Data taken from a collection
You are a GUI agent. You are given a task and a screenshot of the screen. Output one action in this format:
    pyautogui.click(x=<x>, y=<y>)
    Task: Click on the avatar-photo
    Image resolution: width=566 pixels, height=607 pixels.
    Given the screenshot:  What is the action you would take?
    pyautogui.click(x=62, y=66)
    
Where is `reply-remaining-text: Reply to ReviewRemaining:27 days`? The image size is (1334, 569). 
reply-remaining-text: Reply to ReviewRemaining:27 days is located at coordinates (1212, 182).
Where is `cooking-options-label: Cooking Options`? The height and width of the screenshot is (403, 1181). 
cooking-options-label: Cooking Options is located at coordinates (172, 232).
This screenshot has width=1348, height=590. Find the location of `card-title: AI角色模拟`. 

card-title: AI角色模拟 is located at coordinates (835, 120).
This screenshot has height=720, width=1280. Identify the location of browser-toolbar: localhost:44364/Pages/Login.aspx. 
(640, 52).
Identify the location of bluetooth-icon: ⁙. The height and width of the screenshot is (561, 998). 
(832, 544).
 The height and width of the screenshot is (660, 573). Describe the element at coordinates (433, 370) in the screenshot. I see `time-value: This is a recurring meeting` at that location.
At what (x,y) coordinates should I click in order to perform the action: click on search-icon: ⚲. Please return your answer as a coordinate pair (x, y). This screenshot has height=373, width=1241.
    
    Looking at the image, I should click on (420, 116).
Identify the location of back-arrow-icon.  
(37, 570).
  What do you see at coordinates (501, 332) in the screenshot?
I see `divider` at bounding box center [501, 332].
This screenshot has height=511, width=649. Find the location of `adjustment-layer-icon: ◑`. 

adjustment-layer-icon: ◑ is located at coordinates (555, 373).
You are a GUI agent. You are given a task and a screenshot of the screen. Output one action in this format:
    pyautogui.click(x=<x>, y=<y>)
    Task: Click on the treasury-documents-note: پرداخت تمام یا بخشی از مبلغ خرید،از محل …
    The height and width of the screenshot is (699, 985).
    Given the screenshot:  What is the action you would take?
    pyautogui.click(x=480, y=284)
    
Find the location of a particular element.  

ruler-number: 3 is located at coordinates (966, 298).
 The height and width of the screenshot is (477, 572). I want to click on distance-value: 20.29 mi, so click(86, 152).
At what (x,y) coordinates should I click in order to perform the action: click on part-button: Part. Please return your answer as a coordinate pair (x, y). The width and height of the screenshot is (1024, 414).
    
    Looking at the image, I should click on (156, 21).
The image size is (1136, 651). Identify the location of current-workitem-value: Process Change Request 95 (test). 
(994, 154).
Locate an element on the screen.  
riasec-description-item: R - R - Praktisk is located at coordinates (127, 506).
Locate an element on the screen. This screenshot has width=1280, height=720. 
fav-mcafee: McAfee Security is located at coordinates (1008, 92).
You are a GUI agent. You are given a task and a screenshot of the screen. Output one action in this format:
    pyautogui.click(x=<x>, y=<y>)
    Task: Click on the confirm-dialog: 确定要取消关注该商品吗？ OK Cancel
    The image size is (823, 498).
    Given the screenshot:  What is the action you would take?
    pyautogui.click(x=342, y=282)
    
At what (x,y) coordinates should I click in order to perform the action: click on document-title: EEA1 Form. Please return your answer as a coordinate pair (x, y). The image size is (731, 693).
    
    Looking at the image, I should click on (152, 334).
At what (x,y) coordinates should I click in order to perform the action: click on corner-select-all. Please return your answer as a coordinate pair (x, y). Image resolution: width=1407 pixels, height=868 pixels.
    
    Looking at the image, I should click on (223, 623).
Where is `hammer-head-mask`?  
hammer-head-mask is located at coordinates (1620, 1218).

• Action item:
Give the entries as a Markdown table with the columns Row and Line, starting at the line that contains "is (1024, 414)." and ending at the line that contains "riasec-description-item: R - R". Leave out blank lines.

• Task answer:
| Row | Line |
|---|---|
| 1 | At what (x,y) coordinates should I click in order to perform the action: click on part-button: Part. Please return your answer as a coordinate pair (x, y). The width and height of the screenshot is (1024, 414). |
| 2 |     Looking at the image, I should click on (156, 21). |
| 3 | The image size is (1136, 651). Identify the location of current-workitem-value: Process Change Request 95 (test).  |
| 4 | (994, 154). |
| 5 | Locate an element on the screen.   |
| 6 | riasec-description-item: R - R - Praktisk is located at coordinates (127, 506). |